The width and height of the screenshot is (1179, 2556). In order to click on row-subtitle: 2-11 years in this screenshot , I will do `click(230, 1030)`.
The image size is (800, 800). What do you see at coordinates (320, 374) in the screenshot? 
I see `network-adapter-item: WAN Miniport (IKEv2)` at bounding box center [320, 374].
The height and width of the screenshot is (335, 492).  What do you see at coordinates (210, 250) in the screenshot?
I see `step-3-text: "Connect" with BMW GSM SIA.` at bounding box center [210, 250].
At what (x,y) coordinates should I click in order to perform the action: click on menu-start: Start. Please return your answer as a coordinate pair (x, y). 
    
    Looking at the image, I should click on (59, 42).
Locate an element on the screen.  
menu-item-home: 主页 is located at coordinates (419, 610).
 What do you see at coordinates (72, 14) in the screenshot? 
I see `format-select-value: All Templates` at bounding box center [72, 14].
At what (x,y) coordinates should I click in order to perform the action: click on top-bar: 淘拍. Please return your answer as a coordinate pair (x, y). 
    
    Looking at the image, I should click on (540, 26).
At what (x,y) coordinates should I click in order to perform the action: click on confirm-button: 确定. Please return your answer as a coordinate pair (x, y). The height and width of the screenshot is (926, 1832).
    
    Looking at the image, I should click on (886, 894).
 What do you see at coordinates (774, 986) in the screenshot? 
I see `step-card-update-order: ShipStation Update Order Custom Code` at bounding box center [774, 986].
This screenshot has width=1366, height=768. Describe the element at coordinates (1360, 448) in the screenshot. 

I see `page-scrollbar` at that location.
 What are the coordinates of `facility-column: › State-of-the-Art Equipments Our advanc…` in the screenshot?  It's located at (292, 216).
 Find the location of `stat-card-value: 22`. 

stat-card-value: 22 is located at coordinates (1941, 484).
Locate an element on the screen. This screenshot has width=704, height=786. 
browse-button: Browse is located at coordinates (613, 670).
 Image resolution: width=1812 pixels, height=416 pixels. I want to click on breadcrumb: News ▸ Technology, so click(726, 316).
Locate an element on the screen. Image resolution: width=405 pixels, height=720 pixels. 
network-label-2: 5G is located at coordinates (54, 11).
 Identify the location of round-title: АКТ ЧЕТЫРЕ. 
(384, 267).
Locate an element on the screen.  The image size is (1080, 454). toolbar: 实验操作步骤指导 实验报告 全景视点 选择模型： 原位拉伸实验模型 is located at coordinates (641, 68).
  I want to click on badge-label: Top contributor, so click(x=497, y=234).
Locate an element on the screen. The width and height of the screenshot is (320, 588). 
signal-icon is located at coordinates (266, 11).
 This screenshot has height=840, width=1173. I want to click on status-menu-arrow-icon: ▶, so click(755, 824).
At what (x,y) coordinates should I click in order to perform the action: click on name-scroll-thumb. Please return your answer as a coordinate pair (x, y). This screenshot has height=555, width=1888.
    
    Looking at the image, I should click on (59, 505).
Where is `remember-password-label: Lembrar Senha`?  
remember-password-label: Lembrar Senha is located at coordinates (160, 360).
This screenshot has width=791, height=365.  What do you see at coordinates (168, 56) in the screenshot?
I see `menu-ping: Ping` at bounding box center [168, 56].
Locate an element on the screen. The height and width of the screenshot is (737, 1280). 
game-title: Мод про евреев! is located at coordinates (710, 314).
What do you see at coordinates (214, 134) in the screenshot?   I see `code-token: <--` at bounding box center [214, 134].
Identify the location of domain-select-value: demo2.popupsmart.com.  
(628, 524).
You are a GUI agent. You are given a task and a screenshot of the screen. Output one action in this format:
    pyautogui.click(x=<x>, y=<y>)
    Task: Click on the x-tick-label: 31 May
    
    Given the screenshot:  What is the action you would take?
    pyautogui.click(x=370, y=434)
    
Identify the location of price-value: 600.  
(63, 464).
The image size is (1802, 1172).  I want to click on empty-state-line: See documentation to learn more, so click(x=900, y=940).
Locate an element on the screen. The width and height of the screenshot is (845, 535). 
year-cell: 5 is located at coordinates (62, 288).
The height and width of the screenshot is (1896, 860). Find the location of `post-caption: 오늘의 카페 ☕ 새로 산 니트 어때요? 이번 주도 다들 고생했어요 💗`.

Written task. Copy out the whole listing above, line for line, with every character unchanged.

Exercise result.
The width and height of the screenshot is (1179, 2556). In order to click on row-subtitle: 2-11 years in this screenshot , I will do `click(230, 1030)`.
The image size is (800, 800). What do you see at coordinates (320, 374) in the screenshot? 
I see `network-adapter-item: WAN Miniport (IKEv2)` at bounding box center [320, 374].
The height and width of the screenshot is (335, 492).  What do you see at coordinates (210, 250) in the screenshot?
I see `step-3-text: "Connect" with BMW GSM SIA.` at bounding box center [210, 250].
At what (x,y) coordinates should I click in order to perform the action: click on menu-start: Start. Please return your answer as a coordinate pair (x, y). 
    
    Looking at the image, I should click on (59, 42).
Locate an element on the screen.  
menu-item-home: 主页 is located at coordinates (419, 610).
 What do you see at coordinates (72, 14) in the screenshot? 
I see `format-select-value: All Templates` at bounding box center [72, 14].
At what (x,y) coordinates should I click in order to perform the action: click on top-bar: 淘拍. Please return your answer as a coordinate pair (x, y). 
    
    Looking at the image, I should click on (540, 26).
At what (x,y) coordinates should I click in order to perform the action: click on confirm-button: 确定. Please return your answer as a coordinate pair (x, y). The height and width of the screenshot is (926, 1832).
    
    Looking at the image, I should click on (886, 894).
 What do you see at coordinates (774, 986) in the screenshot? 
I see `step-card-update-order: ShipStation Update Order Custom Code` at bounding box center [774, 986].
This screenshot has width=1366, height=768. Describe the element at coordinates (1360, 448) in the screenshot. 

I see `page-scrollbar` at that location.
 What are the coordinates of `facility-column: › State-of-the-Art Equipments Our advanc…` in the screenshot?  It's located at (292, 216).
 Find the location of `stat-card-value: 22`. 

stat-card-value: 22 is located at coordinates (1941, 484).
Locate an element on the screen. This screenshot has width=704, height=786. 
browse-button: Browse is located at coordinates (613, 670).
 Image resolution: width=1812 pixels, height=416 pixels. I want to click on breadcrumb: News ▸ Technology, so click(726, 316).
Locate an element on the screen. Image resolution: width=405 pixels, height=720 pixels. 
network-label-2: 5G is located at coordinates (54, 11).
 Identify the location of round-title: АКТ ЧЕТЫРЕ. 
(384, 267).
Locate an element on the screen.  The image size is (1080, 454). toolbar: 实验操作步骤指导 实验报告 全景视点 选择模型： 原位拉伸实验模型 is located at coordinates (641, 68).
  I want to click on badge-label: Top contributor, so click(x=497, y=234).
Locate an element on the screen. The width and height of the screenshot is (320, 588). 
signal-icon is located at coordinates (266, 11).
 This screenshot has height=840, width=1173. I want to click on status-menu-arrow-icon: ▶, so click(755, 824).
At what (x,y) coordinates should I click in order to perform the action: click on name-scroll-thumb. Please return your answer as a coordinate pair (x, y). This screenshot has height=555, width=1888.
    
    Looking at the image, I should click on (59, 505).
Where is `remember-password-label: Lembrar Senha`?  
remember-password-label: Lembrar Senha is located at coordinates (160, 360).
This screenshot has width=791, height=365.  What do you see at coordinates (168, 56) in the screenshot?
I see `menu-ping: Ping` at bounding box center [168, 56].
Locate an element on the screen. The height and width of the screenshot is (737, 1280). 
game-title: Мод про евреев! is located at coordinates (710, 314).
What do you see at coordinates (214, 134) in the screenshot?   I see `code-token: <--` at bounding box center [214, 134].
Identify the location of domain-select-value: demo2.popupsmart.com.  
(628, 524).
You are a GUI agent. You are given a task and a screenshot of the screen. Output one action in this format:
    pyautogui.click(x=<x>, y=<y>)
    Task: Click on the x-tick-label: 31 May
    
    Given the screenshot:  What is the action you would take?
    pyautogui.click(x=370, y=434)
    
Identify the location of price-value: 600.  
(63, 464).
The image size is (1802, 1172).  I want to click on empty-state-line: See documentation to learn more, so click(x=900, y=940).
Locate an element on the screen. The width and height of the screenshot is (845, 535). 
year-cell: 5 is located at coordinates (62, 288).
The height and width of the screenshot is (1896, 860). Find the location of `post-caption: 오늘의 카페 ☕ 새로 산 니트 어때요? 이번 주도 다들 고생했어요 💗`.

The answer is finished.